__Task directions__.
Search the records below for the string "agent", and report each line that contains it.

(Saved entries)
◇ ◇ ◇ ◇ ◇
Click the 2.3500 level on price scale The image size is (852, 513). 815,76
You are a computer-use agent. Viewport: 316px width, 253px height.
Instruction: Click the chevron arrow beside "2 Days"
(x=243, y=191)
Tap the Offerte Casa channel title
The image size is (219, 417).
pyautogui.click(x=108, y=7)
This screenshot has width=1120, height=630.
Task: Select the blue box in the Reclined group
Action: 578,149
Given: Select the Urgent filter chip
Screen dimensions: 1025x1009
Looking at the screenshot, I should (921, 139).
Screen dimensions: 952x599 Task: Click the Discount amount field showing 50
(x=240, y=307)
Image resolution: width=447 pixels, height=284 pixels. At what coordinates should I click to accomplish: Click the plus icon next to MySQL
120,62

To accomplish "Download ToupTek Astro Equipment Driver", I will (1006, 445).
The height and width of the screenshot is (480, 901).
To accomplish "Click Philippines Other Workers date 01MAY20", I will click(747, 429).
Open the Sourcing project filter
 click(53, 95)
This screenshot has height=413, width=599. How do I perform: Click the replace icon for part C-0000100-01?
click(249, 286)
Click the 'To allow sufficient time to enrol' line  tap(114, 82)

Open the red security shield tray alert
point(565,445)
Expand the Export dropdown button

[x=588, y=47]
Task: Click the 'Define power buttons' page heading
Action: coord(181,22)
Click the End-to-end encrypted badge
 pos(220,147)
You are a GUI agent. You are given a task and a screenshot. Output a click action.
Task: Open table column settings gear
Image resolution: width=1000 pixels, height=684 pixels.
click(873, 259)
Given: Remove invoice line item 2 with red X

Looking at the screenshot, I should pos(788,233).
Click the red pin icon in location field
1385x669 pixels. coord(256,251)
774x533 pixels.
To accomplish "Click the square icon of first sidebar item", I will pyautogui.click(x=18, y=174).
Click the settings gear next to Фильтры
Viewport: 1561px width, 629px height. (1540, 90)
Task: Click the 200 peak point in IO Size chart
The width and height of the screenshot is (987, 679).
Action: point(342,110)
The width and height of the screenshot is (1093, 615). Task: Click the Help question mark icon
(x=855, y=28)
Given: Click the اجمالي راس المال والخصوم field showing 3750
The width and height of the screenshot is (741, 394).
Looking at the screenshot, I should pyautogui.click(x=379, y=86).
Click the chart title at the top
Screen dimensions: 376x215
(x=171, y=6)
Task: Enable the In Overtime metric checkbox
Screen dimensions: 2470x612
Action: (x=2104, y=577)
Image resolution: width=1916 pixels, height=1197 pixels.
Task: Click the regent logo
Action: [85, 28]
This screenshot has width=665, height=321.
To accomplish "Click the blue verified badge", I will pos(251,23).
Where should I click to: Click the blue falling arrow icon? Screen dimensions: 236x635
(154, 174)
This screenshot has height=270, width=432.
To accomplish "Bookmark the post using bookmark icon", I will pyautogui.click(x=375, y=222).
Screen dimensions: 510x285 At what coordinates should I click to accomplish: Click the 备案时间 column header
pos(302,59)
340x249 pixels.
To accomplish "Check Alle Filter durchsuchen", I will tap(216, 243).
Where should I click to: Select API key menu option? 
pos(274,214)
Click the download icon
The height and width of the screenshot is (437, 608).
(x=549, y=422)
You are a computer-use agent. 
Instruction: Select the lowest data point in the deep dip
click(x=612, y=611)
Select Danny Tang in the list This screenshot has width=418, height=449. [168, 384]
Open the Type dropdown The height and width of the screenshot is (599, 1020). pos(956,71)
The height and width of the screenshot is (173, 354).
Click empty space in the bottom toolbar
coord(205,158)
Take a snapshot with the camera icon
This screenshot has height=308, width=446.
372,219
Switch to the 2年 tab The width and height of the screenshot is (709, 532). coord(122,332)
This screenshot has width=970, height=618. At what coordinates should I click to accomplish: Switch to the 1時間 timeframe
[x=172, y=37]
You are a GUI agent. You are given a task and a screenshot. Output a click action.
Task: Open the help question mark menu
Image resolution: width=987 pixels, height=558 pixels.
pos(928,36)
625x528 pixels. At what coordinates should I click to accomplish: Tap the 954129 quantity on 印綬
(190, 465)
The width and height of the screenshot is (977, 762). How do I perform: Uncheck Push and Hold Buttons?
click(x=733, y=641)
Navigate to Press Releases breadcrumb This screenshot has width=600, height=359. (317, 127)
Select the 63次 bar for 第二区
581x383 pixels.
◇ ◇ ◇ ◇ ◇
__Written response__.
You are a computer-use agent. Viewport: 316px width, 253px height.
You are a GUI agent. You are given a task and a screenshot. Output a click action.
You are a computer-use agent. 
You are a GUI agent. You are given a task and a screenshot. Output a click action.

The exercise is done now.